Drama yang menewaskan lebih dari 130 orang di sebuah stadion sepak bola di Indonesia pada 1 Oktober itu dipicu oleh tembakan gas air mata oleh polisi. Menteri Pertahanan Mohamed Mahfud mempresentasikan hasil penyelidikan resmi atas bencana tersebut pada hari Jumat. Disebutkan bahwa polisi telah bertindak “berlebihan”.
Mahfut mengatakan rekaman CCTV di dalam dan sekitar stadion di Malang, sebuah kota di Jawa, menunjukkan bahwa sebagian besar orang tewas atau terluka dalam protes ketika polisi menembakkan gas air mata ke kerumunan. Menurut menteri, orang-orang tergencet saat mencari teman atau mencoba membantu orang lain yang tergeletak di tanah.
FIFA, badan sepak bola internasional, telah melarang penggunaan gas air mata di stadion, tetapi Mahfoud mengatakan agen di stadion tidak mengetahui hal ini. Mereka juga melemparkan granat ke arah yang acak. Investigasi terpisah terhadap komposisi kimia dari gas yang digunakan masih berlangsung, tetapi Mahfoud mengatakan, “ini tidak mengubah kesimpulan bahwa banyak kematian terutama disebabkan oleh gas air mata.”
Penyidik juga ingin agar direksi Persatuan Sepak Bola Indonesia dan klub Arema FC bertanggung jawab.
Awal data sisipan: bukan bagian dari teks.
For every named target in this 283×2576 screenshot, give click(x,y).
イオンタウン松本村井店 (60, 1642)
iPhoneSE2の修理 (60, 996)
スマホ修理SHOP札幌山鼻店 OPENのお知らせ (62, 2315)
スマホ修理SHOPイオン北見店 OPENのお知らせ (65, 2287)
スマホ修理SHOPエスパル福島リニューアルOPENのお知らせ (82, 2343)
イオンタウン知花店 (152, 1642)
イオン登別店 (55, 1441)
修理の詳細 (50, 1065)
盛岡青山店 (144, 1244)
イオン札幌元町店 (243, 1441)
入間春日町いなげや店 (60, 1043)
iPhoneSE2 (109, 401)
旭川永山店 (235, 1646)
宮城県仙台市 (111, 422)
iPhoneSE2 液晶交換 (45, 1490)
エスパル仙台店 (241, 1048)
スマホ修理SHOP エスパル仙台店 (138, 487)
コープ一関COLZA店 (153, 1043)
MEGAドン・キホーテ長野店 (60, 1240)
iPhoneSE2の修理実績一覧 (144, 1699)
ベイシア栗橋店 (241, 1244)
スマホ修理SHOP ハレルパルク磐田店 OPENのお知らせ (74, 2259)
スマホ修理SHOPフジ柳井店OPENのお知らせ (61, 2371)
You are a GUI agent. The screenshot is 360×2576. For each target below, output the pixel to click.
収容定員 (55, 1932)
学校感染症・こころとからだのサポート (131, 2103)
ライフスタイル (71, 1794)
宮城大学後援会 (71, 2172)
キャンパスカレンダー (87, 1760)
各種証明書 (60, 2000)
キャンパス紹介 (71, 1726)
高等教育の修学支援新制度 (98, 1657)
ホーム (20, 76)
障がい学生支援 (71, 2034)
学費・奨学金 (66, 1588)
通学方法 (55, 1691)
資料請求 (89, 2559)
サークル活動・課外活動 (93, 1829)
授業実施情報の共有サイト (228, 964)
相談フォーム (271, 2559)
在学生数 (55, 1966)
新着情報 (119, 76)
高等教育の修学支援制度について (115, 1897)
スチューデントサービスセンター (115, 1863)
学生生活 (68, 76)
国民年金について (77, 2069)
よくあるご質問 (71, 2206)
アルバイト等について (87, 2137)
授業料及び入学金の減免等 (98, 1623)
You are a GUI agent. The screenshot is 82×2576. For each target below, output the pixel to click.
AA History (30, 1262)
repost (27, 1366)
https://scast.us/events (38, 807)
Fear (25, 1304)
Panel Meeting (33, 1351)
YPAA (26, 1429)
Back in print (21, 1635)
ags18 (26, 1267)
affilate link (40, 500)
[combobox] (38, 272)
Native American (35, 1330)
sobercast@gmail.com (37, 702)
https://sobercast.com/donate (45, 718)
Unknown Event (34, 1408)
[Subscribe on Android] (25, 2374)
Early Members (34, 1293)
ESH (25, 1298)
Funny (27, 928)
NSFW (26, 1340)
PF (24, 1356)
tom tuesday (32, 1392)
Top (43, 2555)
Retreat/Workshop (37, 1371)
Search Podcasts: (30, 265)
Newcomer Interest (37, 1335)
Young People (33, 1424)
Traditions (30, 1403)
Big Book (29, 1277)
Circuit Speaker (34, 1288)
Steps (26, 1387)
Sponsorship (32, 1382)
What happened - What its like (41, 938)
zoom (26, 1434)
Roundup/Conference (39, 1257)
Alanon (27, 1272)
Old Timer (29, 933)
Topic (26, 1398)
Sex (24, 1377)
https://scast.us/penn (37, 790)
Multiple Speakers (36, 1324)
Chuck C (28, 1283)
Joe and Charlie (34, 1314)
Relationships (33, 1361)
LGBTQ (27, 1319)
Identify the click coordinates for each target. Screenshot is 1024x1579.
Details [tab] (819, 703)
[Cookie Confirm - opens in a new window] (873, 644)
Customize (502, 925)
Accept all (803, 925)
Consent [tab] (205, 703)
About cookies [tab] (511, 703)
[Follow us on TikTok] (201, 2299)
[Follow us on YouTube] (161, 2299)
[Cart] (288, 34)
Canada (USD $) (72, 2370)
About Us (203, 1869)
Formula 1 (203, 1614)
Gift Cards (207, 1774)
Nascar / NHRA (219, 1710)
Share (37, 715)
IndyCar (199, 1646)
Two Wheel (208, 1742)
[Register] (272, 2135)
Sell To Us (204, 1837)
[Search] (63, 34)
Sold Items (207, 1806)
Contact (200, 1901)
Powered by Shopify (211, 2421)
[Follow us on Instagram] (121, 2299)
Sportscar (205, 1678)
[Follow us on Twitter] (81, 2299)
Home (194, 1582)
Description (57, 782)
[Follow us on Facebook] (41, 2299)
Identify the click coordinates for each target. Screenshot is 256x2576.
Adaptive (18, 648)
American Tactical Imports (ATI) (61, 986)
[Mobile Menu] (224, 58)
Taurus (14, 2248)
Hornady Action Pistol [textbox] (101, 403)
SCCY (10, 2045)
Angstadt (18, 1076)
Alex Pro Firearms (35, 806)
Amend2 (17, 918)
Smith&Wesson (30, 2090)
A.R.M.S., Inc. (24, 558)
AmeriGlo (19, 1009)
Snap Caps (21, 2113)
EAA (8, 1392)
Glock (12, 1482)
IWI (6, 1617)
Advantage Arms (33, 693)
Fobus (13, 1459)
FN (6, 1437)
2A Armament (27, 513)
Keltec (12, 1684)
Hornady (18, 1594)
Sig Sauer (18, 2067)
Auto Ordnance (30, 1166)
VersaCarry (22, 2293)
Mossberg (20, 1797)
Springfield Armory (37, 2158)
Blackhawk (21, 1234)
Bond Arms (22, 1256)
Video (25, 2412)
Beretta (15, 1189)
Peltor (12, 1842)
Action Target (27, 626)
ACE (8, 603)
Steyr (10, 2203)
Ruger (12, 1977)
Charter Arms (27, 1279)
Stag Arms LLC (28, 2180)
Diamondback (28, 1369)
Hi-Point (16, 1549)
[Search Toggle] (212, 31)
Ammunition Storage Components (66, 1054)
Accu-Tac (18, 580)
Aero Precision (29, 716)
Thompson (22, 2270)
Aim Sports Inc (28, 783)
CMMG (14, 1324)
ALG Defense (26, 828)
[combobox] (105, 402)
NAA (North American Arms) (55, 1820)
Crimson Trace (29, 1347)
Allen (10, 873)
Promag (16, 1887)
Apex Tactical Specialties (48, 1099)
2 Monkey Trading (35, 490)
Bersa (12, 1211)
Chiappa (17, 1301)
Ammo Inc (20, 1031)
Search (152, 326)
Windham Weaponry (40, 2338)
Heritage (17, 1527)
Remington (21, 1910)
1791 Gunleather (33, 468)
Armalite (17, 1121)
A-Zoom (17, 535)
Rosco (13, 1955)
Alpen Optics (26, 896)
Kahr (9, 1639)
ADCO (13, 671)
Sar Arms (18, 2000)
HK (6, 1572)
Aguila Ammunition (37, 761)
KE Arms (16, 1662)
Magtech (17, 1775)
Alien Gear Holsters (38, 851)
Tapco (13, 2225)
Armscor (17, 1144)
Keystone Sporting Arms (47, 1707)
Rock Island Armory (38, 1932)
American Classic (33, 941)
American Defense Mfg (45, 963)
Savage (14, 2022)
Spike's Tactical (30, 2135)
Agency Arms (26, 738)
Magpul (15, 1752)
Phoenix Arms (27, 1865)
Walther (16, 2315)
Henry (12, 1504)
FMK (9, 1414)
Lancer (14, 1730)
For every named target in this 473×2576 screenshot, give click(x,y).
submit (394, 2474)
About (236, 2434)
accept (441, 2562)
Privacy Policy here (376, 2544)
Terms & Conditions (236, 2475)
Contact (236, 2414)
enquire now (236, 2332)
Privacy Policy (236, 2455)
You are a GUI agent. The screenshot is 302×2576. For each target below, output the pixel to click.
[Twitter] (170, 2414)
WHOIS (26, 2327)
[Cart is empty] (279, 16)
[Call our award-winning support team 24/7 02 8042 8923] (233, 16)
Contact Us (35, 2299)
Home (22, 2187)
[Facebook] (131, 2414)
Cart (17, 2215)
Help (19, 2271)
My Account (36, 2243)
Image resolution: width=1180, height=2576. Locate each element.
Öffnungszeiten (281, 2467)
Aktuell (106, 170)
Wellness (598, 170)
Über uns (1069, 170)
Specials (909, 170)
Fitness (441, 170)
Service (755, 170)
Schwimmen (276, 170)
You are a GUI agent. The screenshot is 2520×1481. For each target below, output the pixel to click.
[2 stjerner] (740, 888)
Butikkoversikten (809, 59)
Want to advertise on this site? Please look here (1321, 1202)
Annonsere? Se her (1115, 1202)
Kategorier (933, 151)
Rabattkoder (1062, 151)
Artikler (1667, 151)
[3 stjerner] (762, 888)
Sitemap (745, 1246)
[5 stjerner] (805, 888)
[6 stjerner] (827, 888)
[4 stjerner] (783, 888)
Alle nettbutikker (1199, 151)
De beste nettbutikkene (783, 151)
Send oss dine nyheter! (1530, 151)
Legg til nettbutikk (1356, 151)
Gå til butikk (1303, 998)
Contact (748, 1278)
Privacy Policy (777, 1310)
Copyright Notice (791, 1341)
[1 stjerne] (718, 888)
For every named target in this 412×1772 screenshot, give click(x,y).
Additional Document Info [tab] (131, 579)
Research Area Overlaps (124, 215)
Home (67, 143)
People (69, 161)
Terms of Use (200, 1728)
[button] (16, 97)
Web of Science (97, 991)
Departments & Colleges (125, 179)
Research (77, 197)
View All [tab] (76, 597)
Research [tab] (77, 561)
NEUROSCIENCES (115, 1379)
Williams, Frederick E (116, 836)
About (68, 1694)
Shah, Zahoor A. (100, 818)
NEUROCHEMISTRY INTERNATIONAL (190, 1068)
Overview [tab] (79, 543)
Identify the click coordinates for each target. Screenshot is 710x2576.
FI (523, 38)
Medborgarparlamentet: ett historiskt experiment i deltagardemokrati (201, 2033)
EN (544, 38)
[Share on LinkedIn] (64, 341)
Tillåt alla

Menjelang pertandingan antara klub Malang dan rival berat Persebaya Surebaya, peringatan keamanan diabaikan dan lebih banyak tiket terjual daripada yang diizinkan.
Usai pertandingan yang dimenangi Malang 2-3, ribuan suporter turun ke lapangan. Setelah ini, polisi menembakkan gas air mata dan terjadi keributan di stadion. Setidaknya enam orang telah dipesan sehubungan dengan drama itu.
“Penggemar TV Wannabe. Pelopor media sosial. Zombieaholic. Pelajar ekstrem. Ahli Twitter. Nerd perjalanan yang tak tersembuhkan.”
More Stories
Apakah Kotak Kontak adalah Solusi untuk Mengelola Peralatan Listrik Anda Secara Efisien?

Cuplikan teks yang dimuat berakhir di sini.